NBA Playoffs: After trailing 3-0 against, the Suns’ highly anticipated season is all but over.
In Game 3 of their first-round series, the Minnesota Timberwolves defeated the Phoenix Suns 126-109 on Friday, sending a potential superteam to the verge of elimination. Game 4 of the series is set for 6:30 p.m. MST in Phoenix on Sunday (ESPN). The Suns are one defeat away

from a first-round exit and an offseason full of awkward questions. No team in NBA history has ever recovered from a 3-0 series deficit.
After a close game for almost an hour and a half, the Timberwolves took a six-point advantage at the break and went on to extend it into the 20s in the third quarter. With 36 points on 12 of 23 shooting, nine rebounds, and five assists, Anthony Edwards once again looked like a rising star.
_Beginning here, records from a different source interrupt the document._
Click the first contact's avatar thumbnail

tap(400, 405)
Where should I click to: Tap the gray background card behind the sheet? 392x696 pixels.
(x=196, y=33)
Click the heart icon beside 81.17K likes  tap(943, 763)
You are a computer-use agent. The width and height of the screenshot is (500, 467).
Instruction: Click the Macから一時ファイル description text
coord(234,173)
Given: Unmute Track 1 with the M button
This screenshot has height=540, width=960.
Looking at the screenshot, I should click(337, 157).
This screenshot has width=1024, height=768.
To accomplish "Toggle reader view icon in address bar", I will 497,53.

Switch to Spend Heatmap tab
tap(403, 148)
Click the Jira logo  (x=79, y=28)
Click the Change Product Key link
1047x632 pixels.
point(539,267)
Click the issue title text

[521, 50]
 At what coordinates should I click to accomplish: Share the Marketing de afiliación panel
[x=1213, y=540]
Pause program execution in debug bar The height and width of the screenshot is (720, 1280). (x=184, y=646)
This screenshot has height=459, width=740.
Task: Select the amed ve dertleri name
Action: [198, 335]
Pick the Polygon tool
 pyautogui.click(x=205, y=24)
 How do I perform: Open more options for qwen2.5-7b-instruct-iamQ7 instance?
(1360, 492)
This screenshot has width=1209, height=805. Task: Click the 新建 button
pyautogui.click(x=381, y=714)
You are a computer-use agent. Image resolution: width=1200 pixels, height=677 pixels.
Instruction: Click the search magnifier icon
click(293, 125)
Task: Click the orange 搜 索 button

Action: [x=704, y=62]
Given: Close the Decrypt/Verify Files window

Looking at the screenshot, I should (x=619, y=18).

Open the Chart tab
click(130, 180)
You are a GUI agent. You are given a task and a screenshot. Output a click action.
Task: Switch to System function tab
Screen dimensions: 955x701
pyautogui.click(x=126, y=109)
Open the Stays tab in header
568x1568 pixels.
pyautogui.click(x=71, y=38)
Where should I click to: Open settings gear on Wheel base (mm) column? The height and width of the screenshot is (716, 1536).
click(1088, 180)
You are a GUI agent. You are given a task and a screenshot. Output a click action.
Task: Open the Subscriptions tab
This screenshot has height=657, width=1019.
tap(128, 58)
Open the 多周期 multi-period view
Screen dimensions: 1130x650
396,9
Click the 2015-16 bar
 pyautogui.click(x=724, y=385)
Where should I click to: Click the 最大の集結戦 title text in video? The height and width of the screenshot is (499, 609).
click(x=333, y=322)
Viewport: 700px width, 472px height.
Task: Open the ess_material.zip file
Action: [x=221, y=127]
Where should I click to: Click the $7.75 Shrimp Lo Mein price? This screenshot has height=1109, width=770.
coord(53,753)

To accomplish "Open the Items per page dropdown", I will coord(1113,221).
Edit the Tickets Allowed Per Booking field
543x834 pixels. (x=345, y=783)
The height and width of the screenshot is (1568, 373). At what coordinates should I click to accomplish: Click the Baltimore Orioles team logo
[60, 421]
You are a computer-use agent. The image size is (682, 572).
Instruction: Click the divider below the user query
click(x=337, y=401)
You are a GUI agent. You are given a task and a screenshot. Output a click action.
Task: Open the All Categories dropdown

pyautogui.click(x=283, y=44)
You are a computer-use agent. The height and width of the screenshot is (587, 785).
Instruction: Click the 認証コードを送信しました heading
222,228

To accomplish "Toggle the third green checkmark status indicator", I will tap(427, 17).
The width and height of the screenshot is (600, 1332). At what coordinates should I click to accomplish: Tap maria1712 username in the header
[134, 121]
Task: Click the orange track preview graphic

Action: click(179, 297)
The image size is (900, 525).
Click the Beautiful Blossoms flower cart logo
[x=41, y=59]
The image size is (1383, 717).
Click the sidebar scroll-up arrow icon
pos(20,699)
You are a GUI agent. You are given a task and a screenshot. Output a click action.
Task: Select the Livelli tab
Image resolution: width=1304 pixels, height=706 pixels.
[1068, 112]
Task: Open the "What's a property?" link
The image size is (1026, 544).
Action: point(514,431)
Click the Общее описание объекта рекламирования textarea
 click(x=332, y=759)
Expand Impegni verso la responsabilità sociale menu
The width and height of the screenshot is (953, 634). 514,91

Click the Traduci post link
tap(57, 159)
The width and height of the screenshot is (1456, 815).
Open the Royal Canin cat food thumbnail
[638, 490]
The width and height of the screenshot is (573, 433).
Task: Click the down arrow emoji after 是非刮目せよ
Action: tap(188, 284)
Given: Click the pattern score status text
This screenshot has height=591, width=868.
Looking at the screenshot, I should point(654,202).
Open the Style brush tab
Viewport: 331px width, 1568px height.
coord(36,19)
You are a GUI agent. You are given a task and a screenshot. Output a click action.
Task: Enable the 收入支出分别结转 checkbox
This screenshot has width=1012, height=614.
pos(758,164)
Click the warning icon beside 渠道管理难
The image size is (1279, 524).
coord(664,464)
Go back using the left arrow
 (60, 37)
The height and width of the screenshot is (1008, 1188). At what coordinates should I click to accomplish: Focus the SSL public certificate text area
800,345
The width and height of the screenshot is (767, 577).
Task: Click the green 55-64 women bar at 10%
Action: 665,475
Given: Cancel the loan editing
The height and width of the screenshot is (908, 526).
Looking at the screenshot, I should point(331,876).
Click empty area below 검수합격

It was a classic Minnesota victory, with double-doubles from Rudy Gobert and Karl-Anthony Towns and double-digit runs off the bench from Nickeil Alexander-Walker and Naz Reid. And now, regrettably, a classic Phoenix defeat. Only one player, Eric Gordon, scored in double figures, while Kevin Durant, Devin Booker, and Bradley Beal all recorded more than 20 points. Jusuf Nurkic and Royce O’Neale, the Suns’ lone starters, combined for three points on one of eight shooting after they were already without Grayson Allen.
The Timberwolves will face the winner of the Western Conference semifinals if they defeat the Denver Nuggets and Los Angeles Lakers on Sunday. Additionally, the Nuggets are ahead 3-0 in that series. The Suns had one season loss, which is a 49-33 catastrophe.
The 35-year-old, who is without a doubt a first-ballot Hall of Famer, was among the NBA’s top five players for ten years. Prior to his and Klay Thompson’s injury in 2019, he made the Golden State Warriors an inevitable force. Durant welcomed Kyrie Irving and James Harden to town when he decided to depart the Warriors for the Brooklyn Nets. As a result, they had a team that occasionally looked like the best and came very close to making it to the Eastern Conference finals. Then everything came wrong, with injuries lowering a ceiling that was meant to be infinite and internal strife leading to Harden demanding a trade.
After losing to the Los Angeles Clippers in the playoffs last season, the Nets decided to blow it all up by trading Durant to the Suns. As one of the most adaptable players the NBA has ever seen, Durant is a near 7-foot guard who can guard the perimeter and an elite isolation scorer who can also torment teams with off-ball movement and catch-and-shoots. The Suns were supposed to become elite with Durant and Booker together, but they lost to the Denver Nuggets in the playoffs last season.